Previous studies indicate that low ADC correlates with elevated Ki67 expression [43]. We performed DWI to assess whether treatment response was reflected in ADC. In agreement with the tumour section nuclei counts, there was no difference in ADC between the control and docetaxel groups (Fig. 4d). These data indicate that the docetaxel-induced change in tumour [Na+] was not due to altered cellularity, suggesting that tumour [Na+] might provide improved treatment monitoring over ADC.

Effect of cariporide and eslicarbazepine acetate on tumour [Na+]

Many Na+ channels and transporters that utilise the inward electrochemical Na+ gradient are implicated in tumour progression [17]. Thus, elevated tumour [Na+]i could reflect increased Na+ transporter activity. We, therefore, investigated whether inhibition of either NHE1 (cariporide) or VGSCs (eslicarbazepine acetate, ESL) reduces elevated [Na+] within MDA-MB-231 xenograft tumours. ESL and its major active metabolite (S)-licarbazepine [44] inhibit inward Na+ current in MDA-MB-231 cells [45], and was selected due to its preferred use in the clinic compared to older VGSC-inhibiting antiepileptic medications such as phenytoin [46]. Moreover, cariporide was administered at a dose that previously exhibited efficacy in in vivo models of cancer [26, 27].

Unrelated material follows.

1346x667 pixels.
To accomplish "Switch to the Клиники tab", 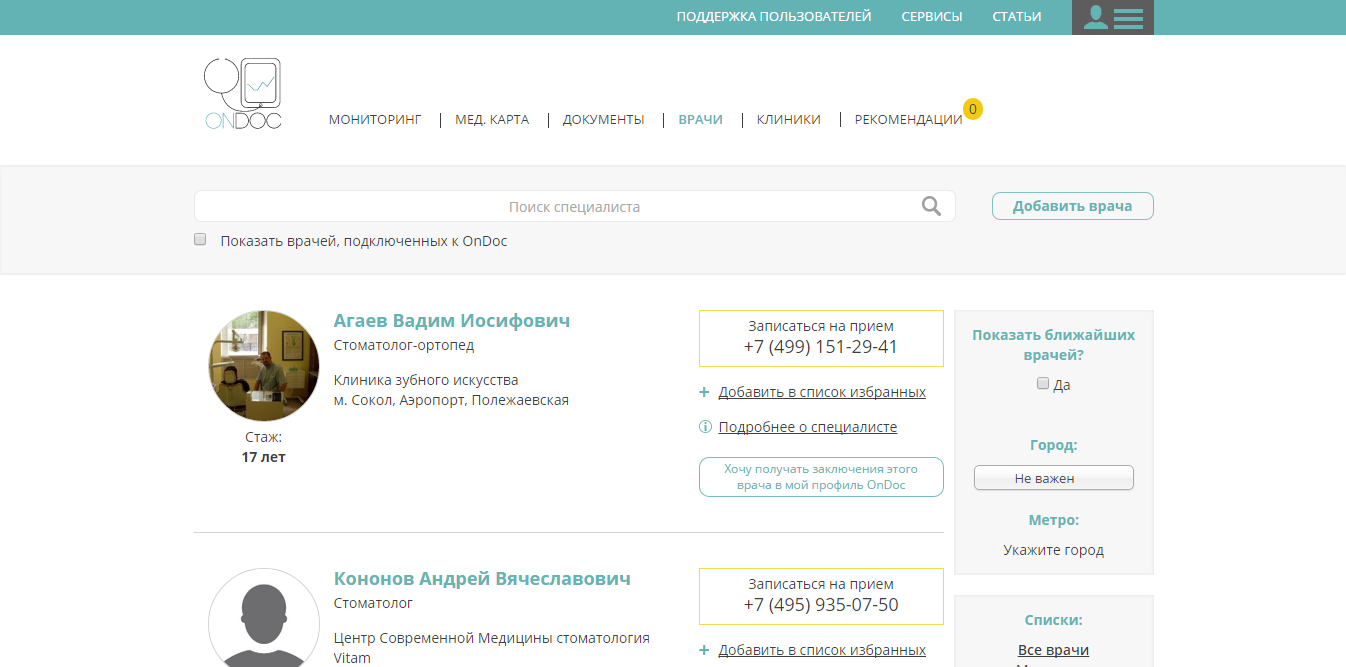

ESL treatment (200 mg/kg daily p.o. from day 7 post implant) had no effect on the mean (Fig. 5a, b) or maximum (Fig. 5a, c) tumour 23Na signal compared with untreated control mice. Similarly, ESL had no effect on tumour volume (Fig. 5d). Cariporide (3 mg/kg daily i.p. from day 7 post implant) also did not reduce mean or maximum tumour 23Na signal compared with untreated control mice; in fact, there was a significant increase in mean 23Na signal at week 2 and maximum 23Na signal at week 3 (0.55- and 0.44-fold, respectively; Fig. 5e − g). Nevertheless, cariporide had no effect on tumour growth, in agreement with previous findings (Fig. 5h) [47]. There was also no effect of ESL (Supplementary Fig. 4a, b) or cariporide (Supplementary Fig. 4c, d) on VGSC gating or current density measured in ex vivo tumour slices. This was despite achieving plasma [licarbazepine] (1 hour post dosing: plasma, 6.5 ± 0.9 ng/µl; tumour, 4.5 ± 0.8 ng/mg, n = 3 tumours) comparable to that showing clinical antiepileptic efficacy [48]. Similarly, docetaxel had no effect on VGSC gating or current density in treated ex vivo tumour slices compared to controls (Supplementary Fig. 4e, f), suggesting that the docetaxel-induced change in tumour [Na+] is not mediated via an effect on VGSCs. Taken together, these data indicate that ESL and cariporide at the current doses elicit no detectable decrease in tumour [Na+], and suggest that targeting multiple Na+ transporters may be required to alter elevated tumour [Na+] in vivo.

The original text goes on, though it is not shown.